Tumorbestrahlung (Linearbeschleuniger)
Die Tumorbestrahlung mit Linearbeschleuniger ist eine hochpräzise Strahlentherapie, bei der energiereiche Photonenstrahlen gezielt Krebszellen zerstören, ohne das umliegende gesunde Gewebe stark zu schädigen.
Inhalt
Die Tumorbestrahlung mit Linearbeschleuniger ist eine hochpräzise Strahlentherapie, bei der energiereiche Photonenstrahlen gezielt Krebszellen zerstören, ohne das umliegende gesunde Gewebe stark zu schädigen.
Wann kommt die Linearbeschleuniger-Therapie infrage?

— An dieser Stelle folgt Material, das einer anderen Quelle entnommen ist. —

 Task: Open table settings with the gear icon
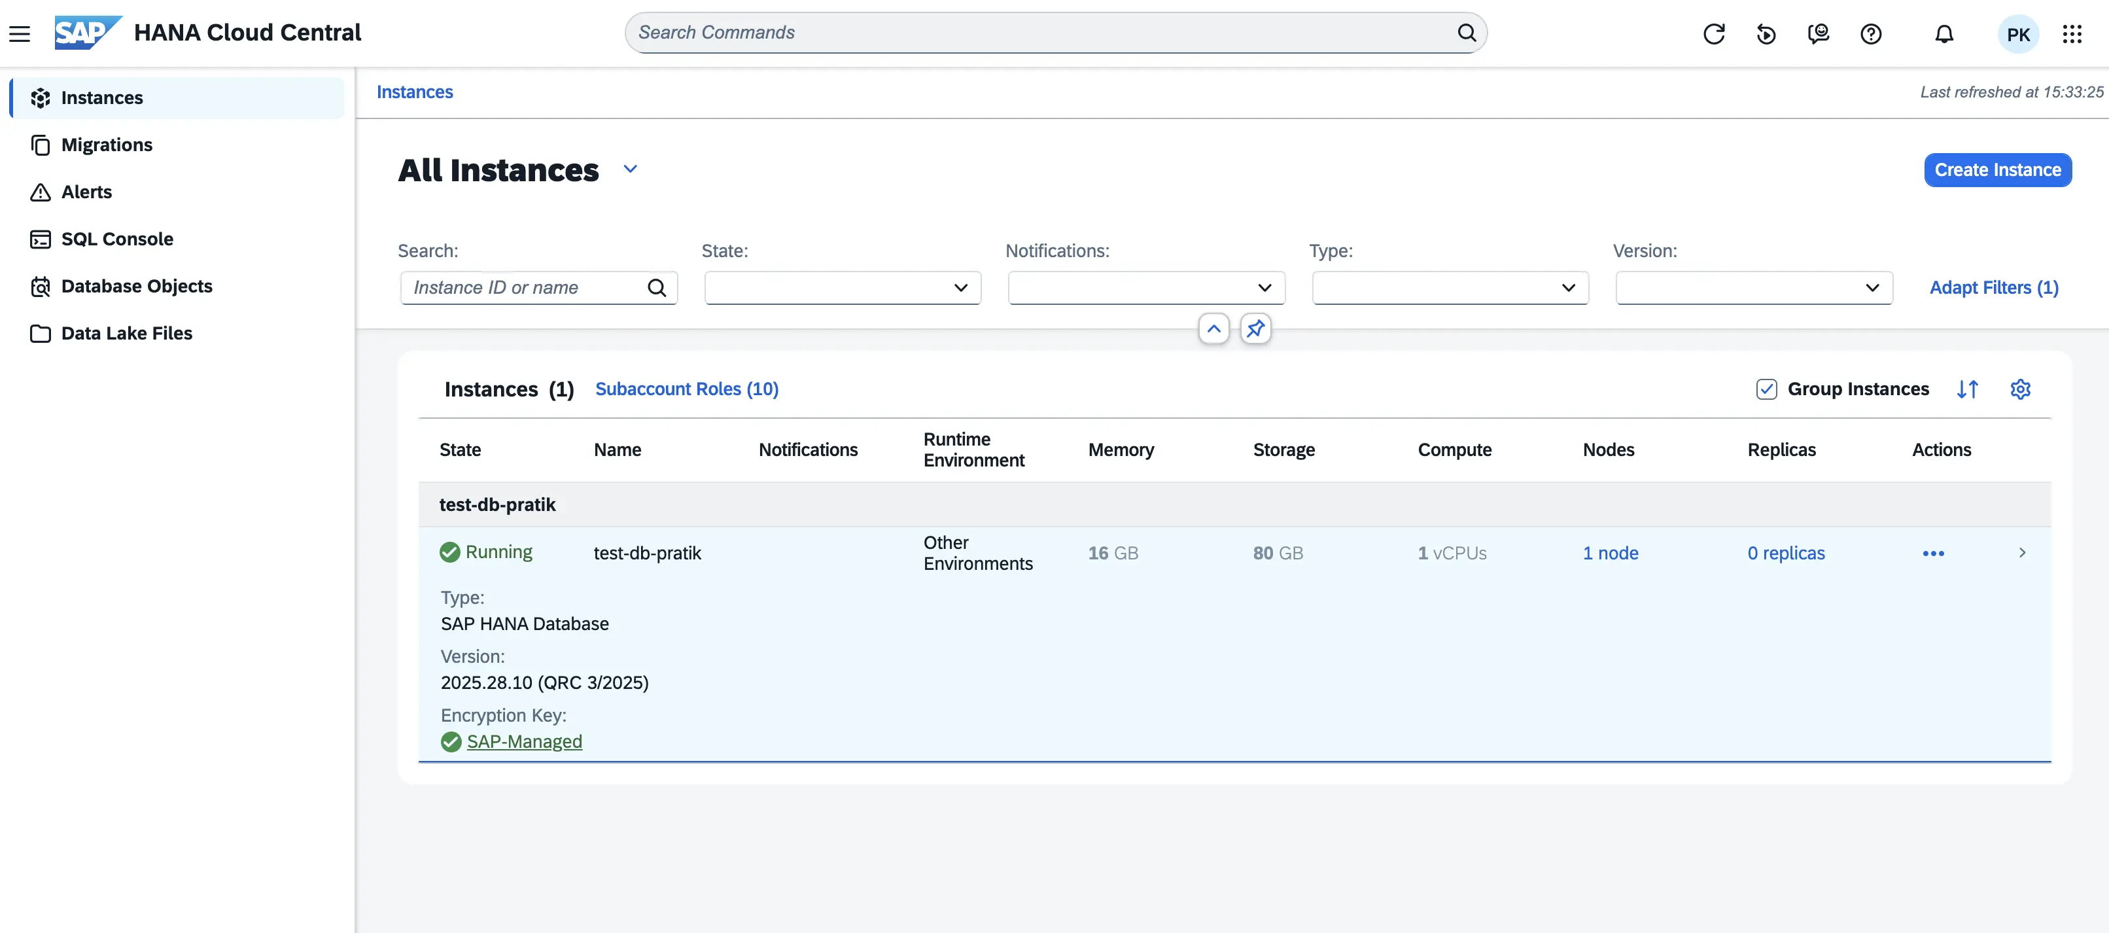[x=2021, y=389]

Linearbeschleuniger eignen sich besonders bei Tumoren, die operativ schwer zugänglich sind. Nasentumore, Hirntumore oder bestimmte Weichteilsarkome sprechen oft gut an. Bei Mastzelltumoren liegt die Kontrollrate bei etwa 85-90 Prozent über zwei Jahre.

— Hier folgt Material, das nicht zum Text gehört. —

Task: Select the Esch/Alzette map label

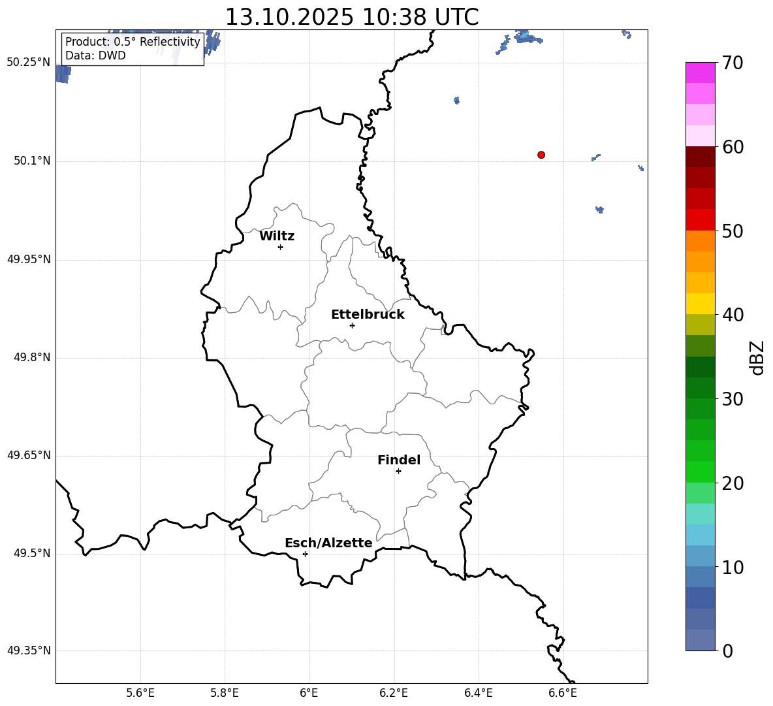Action: [328, 543]
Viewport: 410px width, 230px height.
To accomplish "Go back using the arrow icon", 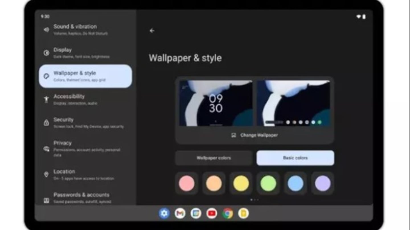I will [x=152, y=31].
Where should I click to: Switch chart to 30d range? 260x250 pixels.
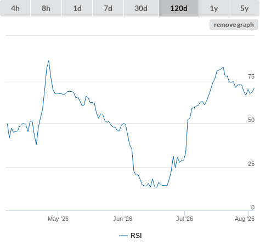coord(141,8)
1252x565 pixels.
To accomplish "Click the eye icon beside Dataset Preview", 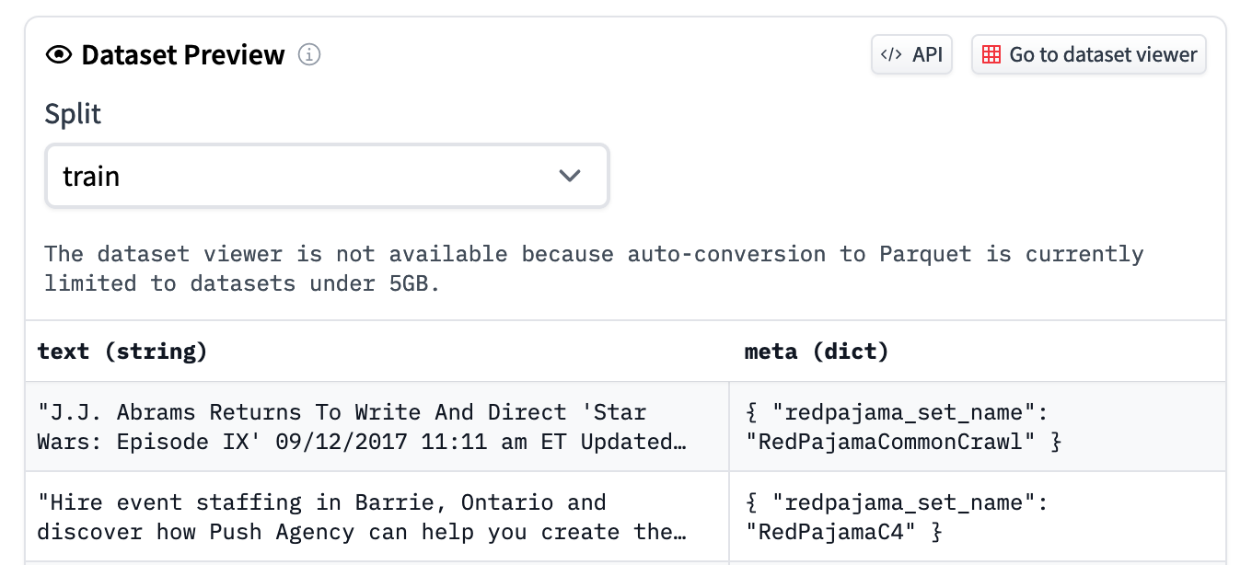I will coord(58,54).
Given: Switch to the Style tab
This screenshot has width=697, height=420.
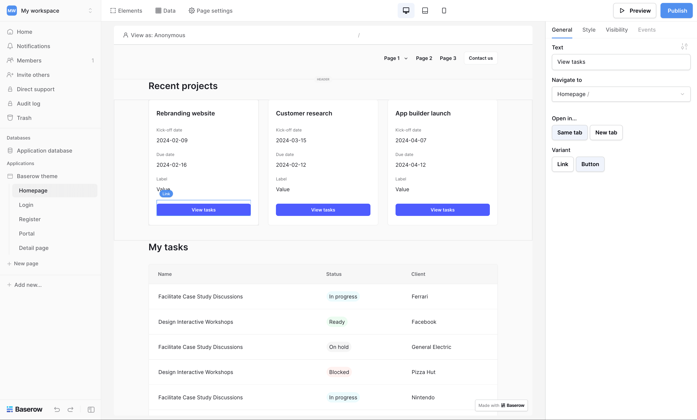Looking at the screenshot, I should point(589,30).
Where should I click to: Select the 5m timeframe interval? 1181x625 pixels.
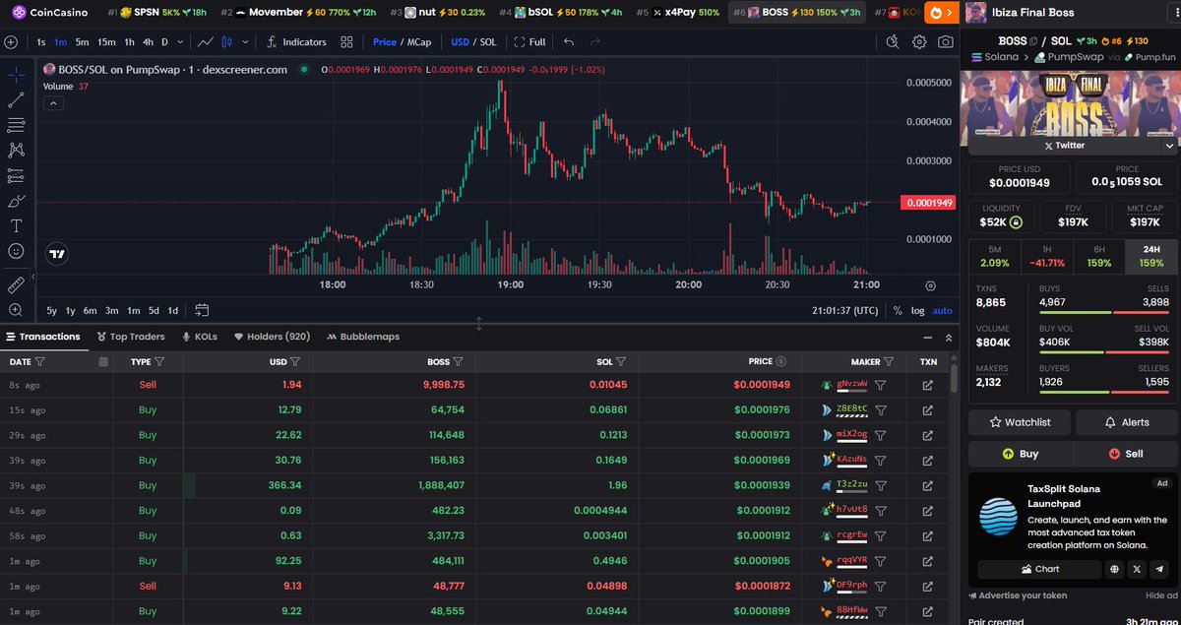(x=82, y=42)
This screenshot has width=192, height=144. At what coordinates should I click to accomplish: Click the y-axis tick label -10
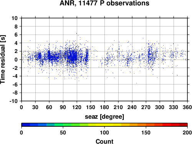tap(13, 101)
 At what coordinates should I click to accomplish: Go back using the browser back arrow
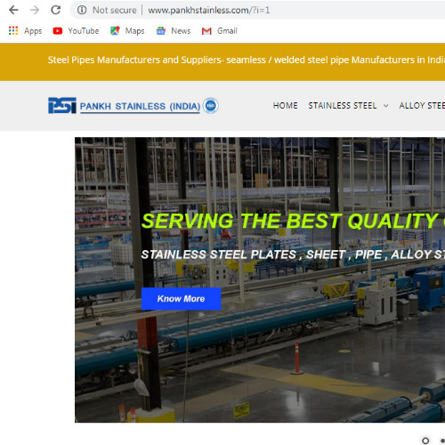click(13, 10)
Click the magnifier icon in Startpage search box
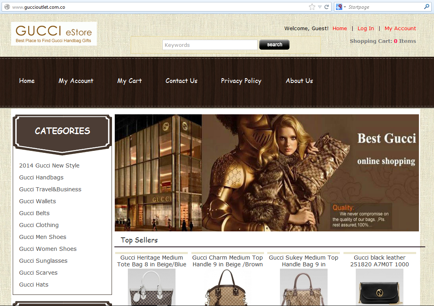Image resolution: width=434 pixels, height=306 pixels. (x=426, y=7)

Die Therapie wird auch eingesetzt, wenn nach einer Operation noch Tumorreste vorhanden sind oder bei älteren Hunden, für die eine große OP zu riskant wäre.
Wie läuft eine Bestrahlung konkret ab?
Jede Sitzung dauert 15-20 Minuten, wobei die eigentliche Bestrahlung nur 2-3 Minuten dauert. Der Rest ist Positionierung. Dein Hund bekommt eine kurze Narkose, weil er absolut stillliegen muss – schon kleinste Bewegungen können die Präzision beeinträchtigen.

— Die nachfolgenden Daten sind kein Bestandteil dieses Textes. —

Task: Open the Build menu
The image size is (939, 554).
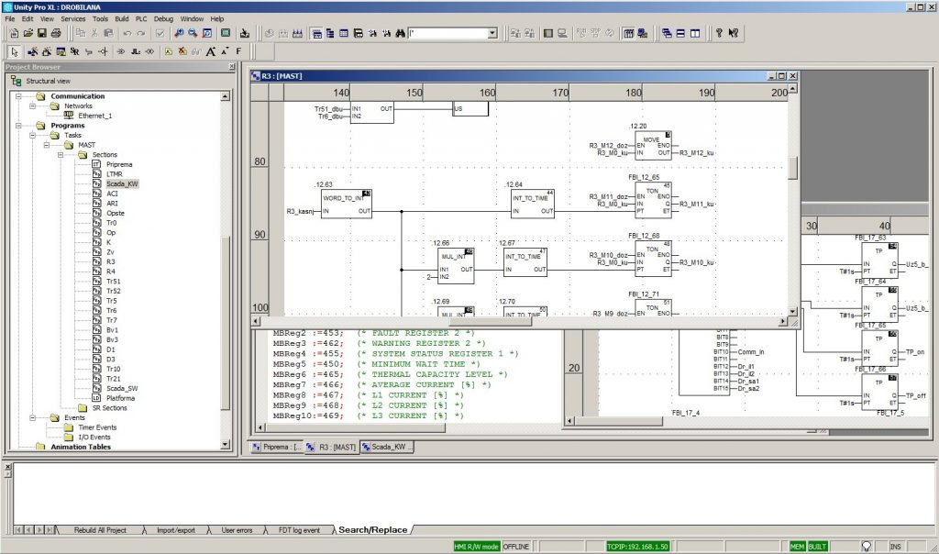Action: pos(122,18)
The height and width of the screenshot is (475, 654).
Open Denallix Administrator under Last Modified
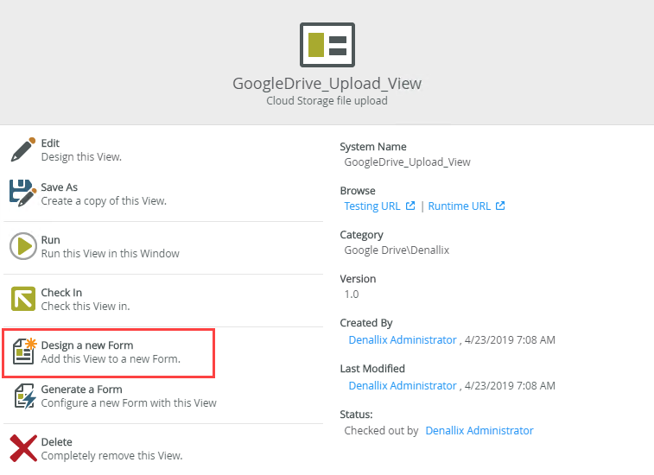coord(403,386)
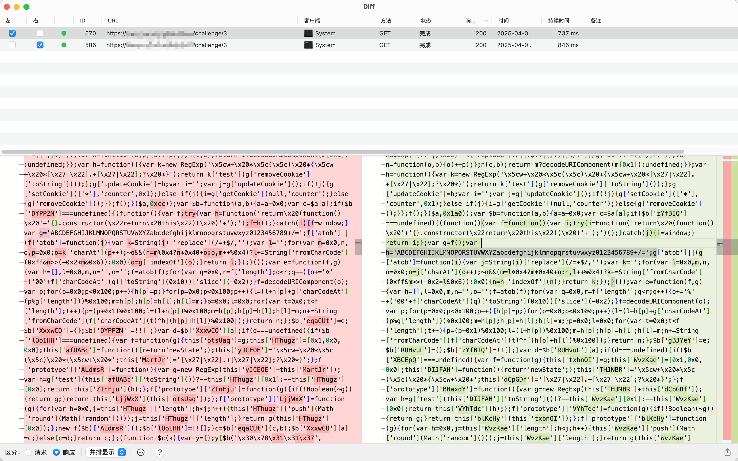Click green status dot of request 586

[64, 45]
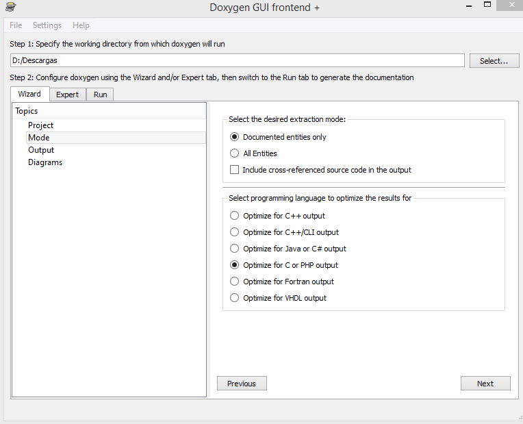Image resolution: width=523 pixels, height=424 pixels.
Task: Open the File menu
Action: pos(16,25)
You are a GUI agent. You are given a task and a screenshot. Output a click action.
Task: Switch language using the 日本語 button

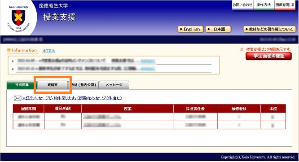pyautogui.click(x=218, y=29)
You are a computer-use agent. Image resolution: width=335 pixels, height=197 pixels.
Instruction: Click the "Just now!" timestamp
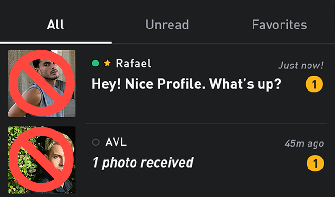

Typisch sind 15-20 Bestrahlungstermine über 3-4 Wochen, je nach Tumortyp und -größe. Bei palliativer Behandlung reichen manchmal 3-5 Sitzungen.
Was kostet eine Linearbeschleuniger-Behandlung?
In Deutschland liegen die Kosten bei 3.000-8.000 Euro für einen kompletten Behandlungszyklus. Die Schweiz ist mit 4.000-12.000 CHF teurer, Österreich bewegt sich im deutschen Rahmen.
Hinzu kommen Kosten für die Planungs-CT (300-600 Euro) und eventuelle Nachkontrollen. Manche Tierkrankenversicherungen übernehmen einen Teil – das solltest du vor Behandlungsbeginn klären.
Wo ist diese Behandlung verfügbar?
Linearbeschleuniger für Tiere gibt es nur an wenigen Standorten. In Deutschland: Gießen (Uni), München (Tierklinik Oberhaching), Hamburg. In der Schweiz: Zürich (Vetsuisse). In Österreich: Wien (Veterinärmedizinische Universität).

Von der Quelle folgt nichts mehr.